This is the second article of the series I am writing about computers. A CPU is the focus of a computer but without Random Access Memory (RAM), it would be harder to use. A CPU has a very small amount of memory to store instructions. If software was limited to that memory, the registers, complex program would not be possible. Other methods can be used to get data into the CPU, but they also bring in limits. The next sections discuss what RAM does and how it affects the computer experience. 

Closeup of Apple IIe circuit board and the RAM chips

How RAM is Used

While the CPU is often viewed as the brain of a computer, it is an incomplete picture. A CPU can process information but it does not store information very well. A separate piece of hardware, RAM is used to store the information, the instructions that the CPU processes. The CPU is connected to the RAM and can read and write the information to it.

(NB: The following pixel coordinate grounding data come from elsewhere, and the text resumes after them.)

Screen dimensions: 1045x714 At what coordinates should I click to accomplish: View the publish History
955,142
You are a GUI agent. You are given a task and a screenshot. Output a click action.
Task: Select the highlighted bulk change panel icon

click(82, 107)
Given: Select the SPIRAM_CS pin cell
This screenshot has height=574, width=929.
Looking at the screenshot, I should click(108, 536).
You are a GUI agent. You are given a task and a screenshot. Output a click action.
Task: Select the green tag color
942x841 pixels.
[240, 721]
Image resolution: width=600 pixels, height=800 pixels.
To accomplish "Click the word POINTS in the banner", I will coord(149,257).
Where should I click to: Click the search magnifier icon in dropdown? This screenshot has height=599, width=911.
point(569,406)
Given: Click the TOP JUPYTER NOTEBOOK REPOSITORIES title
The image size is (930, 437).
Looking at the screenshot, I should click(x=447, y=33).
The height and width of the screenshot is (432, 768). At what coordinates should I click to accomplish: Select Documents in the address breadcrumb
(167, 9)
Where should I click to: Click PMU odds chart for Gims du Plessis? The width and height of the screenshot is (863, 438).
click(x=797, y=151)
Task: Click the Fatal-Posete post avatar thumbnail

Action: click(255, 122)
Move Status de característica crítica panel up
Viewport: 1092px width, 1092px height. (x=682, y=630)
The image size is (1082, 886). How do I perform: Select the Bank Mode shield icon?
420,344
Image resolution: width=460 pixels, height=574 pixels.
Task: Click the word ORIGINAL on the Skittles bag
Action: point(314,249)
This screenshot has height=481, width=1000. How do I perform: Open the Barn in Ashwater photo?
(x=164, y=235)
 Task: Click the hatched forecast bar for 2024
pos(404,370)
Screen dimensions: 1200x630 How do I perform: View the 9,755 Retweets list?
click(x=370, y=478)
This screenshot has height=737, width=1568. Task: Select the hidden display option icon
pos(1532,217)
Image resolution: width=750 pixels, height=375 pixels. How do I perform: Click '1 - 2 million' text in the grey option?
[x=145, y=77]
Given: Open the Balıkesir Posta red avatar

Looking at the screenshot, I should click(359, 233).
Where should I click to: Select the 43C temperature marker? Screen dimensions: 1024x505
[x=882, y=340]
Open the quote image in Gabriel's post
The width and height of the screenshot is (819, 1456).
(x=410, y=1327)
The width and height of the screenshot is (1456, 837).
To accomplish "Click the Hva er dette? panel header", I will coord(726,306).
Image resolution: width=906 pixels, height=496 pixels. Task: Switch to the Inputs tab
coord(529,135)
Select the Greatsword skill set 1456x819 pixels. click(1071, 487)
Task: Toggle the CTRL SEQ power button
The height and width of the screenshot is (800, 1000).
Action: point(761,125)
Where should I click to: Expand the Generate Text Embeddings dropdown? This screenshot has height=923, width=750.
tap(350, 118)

RAM is made up of multiple storage locations that each have a separate address. Each address can store a set amount of information. The size of each address space depends on the type of connection it has to the CPU. The smallest amount of information is called a bit. A bit is a single bit of information that can have a value of 0 or 1. These bits are connected together to form a memory location. Eight bits are called a byte. A byte is made of 8 separate bits, each of which can have the value of 0 or 1. By combining these bits and assigning values, different values can be represented. The values are interpreted by using the Base 2 numbering system. I will cover numbering for computers in more detail in a later article.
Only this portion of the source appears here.